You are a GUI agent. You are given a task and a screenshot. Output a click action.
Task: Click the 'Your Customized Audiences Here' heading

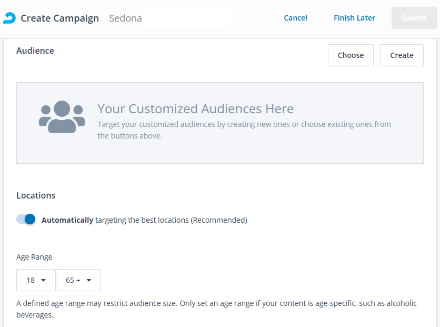[x=195, y=109]
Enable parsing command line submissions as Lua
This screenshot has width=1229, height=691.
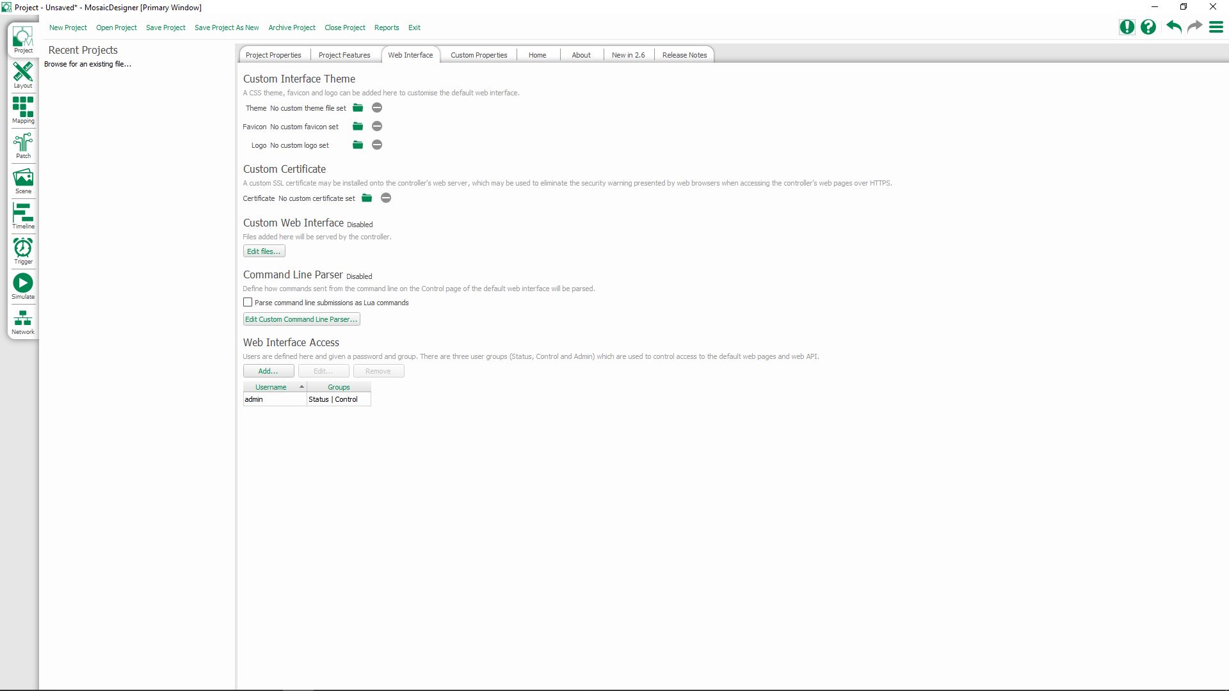pos(248,301)
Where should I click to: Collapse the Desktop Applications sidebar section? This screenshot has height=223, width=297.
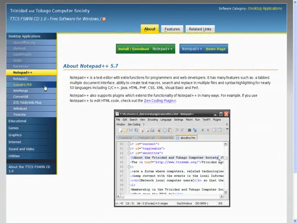coord(24,36)
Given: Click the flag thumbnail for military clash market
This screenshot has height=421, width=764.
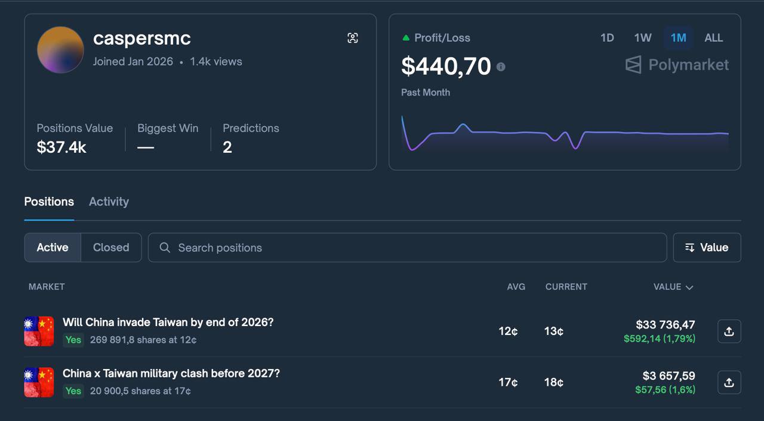Looking at the screenshot, I should click(x=39, y=382).
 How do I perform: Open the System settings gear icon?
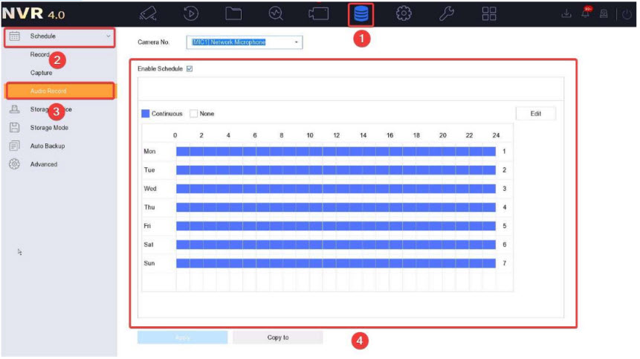[x=404, y=14]
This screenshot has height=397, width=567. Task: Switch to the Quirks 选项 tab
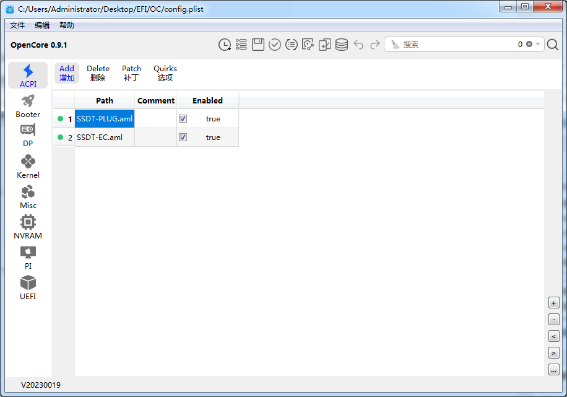coord(165,73)
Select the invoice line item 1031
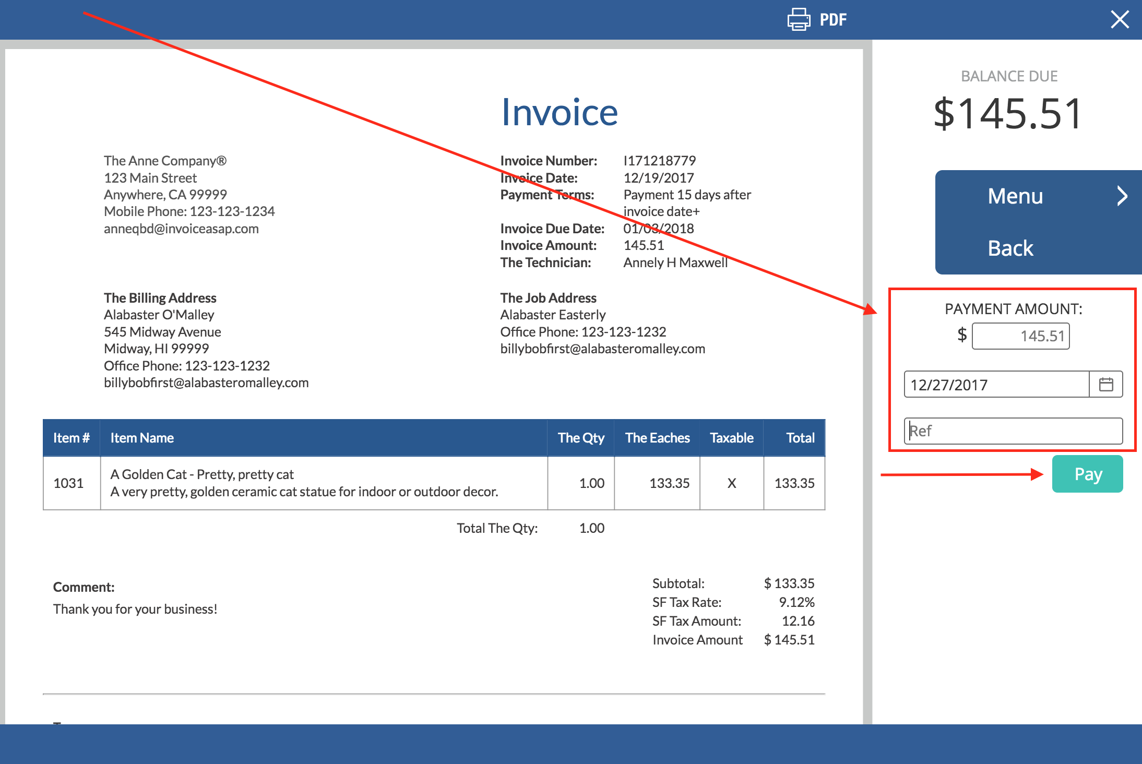Viewport: 1142px width, 764px height. pos(71,483)
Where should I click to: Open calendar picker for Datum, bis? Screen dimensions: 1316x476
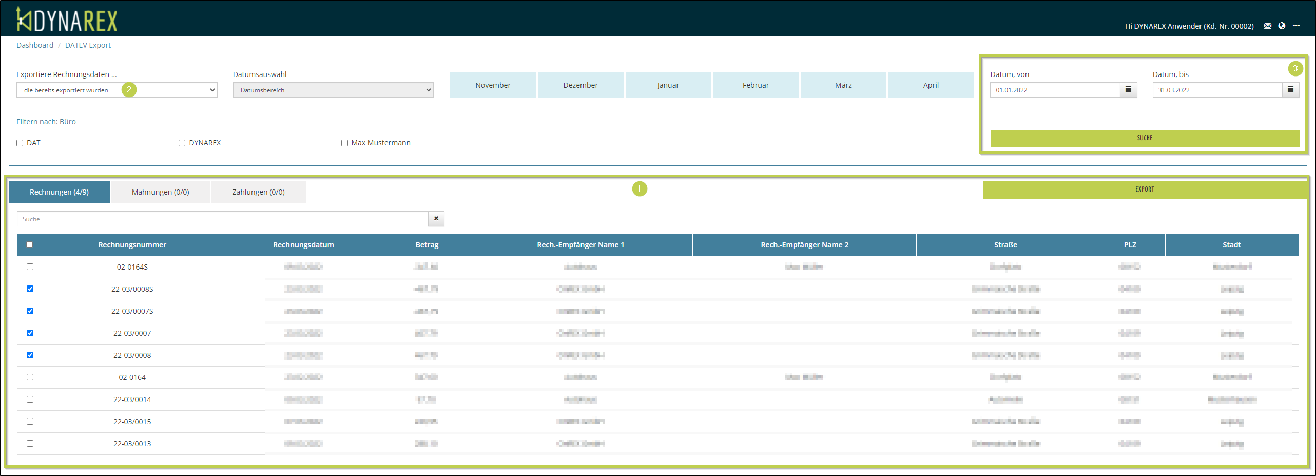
□ □ □ □ □
#### [STATED EXERCISE]
Write out every row above word for word, leaving out the pictures.

#### [EXPECTED OUTPUT]
You are a GUI agent. You are given a task and a screenshot. Output a click action.
Task: Click the 'Your Customized Audiences Here' heading

[x=195, y=109]
Enable parsing command line submissions as Lua
This screenshot has width=1229, height=691.
pos(248,301)
Where should I click to: Collapse the Desktop Applications sidebar section? This screenshot has height=223, width=297.
coord(24,36)
Given: Click the flag thumbnail for military clash market
This screenshot has height=421, width=764.
Looking at the screenshot, I should click(x=39, y=382).
 How do I perform: Open the System settings gear icon?
[x=404, y=14]
This screenshot has height=397, width=567. Task: Switch to the Quirks 选项 tab
coord(165,73)
Select the invoice line item 1031
Viewport: 1142px width, 764px height. pos(71,483)
Where should I click to: Open calendar picker for Datum, bis? Screen dimensions: 1316x476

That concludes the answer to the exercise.